===== Raw data =====

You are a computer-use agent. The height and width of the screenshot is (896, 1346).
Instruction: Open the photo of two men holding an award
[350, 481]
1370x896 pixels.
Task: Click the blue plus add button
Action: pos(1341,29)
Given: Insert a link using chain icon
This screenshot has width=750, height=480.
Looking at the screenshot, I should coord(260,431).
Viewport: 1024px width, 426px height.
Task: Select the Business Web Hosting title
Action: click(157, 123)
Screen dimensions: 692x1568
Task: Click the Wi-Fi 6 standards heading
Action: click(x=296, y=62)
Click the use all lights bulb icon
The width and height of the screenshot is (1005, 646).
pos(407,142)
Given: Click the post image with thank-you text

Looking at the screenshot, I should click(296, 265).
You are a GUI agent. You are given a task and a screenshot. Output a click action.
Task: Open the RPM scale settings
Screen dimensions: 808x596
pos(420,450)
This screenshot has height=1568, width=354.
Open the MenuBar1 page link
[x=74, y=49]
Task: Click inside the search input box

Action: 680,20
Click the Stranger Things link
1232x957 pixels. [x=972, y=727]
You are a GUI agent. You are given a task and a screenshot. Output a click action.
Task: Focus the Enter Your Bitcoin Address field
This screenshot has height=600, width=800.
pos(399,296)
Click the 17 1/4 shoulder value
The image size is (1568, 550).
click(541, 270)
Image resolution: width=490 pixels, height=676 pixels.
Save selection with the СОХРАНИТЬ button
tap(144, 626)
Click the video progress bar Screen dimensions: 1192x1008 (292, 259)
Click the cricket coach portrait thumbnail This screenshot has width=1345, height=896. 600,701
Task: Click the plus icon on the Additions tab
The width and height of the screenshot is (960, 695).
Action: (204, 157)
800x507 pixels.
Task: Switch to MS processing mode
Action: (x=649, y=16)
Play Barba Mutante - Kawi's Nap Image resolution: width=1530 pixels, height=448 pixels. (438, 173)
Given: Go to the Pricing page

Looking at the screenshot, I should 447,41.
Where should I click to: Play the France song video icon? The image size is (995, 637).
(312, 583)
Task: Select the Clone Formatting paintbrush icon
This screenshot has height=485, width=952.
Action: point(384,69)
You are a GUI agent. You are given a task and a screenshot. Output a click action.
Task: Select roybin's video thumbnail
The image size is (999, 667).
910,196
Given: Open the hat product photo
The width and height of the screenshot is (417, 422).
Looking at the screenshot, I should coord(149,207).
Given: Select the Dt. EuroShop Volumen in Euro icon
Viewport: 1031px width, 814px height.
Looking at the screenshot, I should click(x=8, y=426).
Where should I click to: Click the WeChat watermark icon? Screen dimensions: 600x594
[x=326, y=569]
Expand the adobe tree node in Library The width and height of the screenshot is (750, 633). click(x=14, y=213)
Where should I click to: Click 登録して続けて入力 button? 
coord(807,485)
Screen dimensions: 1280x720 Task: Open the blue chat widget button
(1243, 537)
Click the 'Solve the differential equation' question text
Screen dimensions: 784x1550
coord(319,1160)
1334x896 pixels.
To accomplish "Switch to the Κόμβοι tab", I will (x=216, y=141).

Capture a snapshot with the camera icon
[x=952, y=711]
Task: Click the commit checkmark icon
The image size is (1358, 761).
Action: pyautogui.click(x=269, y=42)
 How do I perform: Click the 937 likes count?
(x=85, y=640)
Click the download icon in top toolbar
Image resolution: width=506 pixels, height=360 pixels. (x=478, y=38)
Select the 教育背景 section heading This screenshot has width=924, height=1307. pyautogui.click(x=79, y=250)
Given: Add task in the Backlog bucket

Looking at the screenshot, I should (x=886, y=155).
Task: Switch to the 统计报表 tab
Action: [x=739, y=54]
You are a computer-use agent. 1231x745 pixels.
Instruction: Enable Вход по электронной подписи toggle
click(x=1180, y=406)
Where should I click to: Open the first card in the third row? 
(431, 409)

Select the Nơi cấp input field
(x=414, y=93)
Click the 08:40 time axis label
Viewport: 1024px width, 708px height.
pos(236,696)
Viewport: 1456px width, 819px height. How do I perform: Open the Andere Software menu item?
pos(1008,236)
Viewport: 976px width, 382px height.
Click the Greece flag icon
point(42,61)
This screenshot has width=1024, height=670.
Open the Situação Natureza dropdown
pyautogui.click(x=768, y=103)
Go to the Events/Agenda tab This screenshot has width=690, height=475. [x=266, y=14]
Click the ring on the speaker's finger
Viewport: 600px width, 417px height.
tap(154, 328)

=====

Task description: Only the lines containing "computer" are needed; copy each of them from the data.

Result of this task:
You are a computer-use agent. The height and width of the screenshot is (896, 1346).
You are a computer-use agent. 1231x745 pixels.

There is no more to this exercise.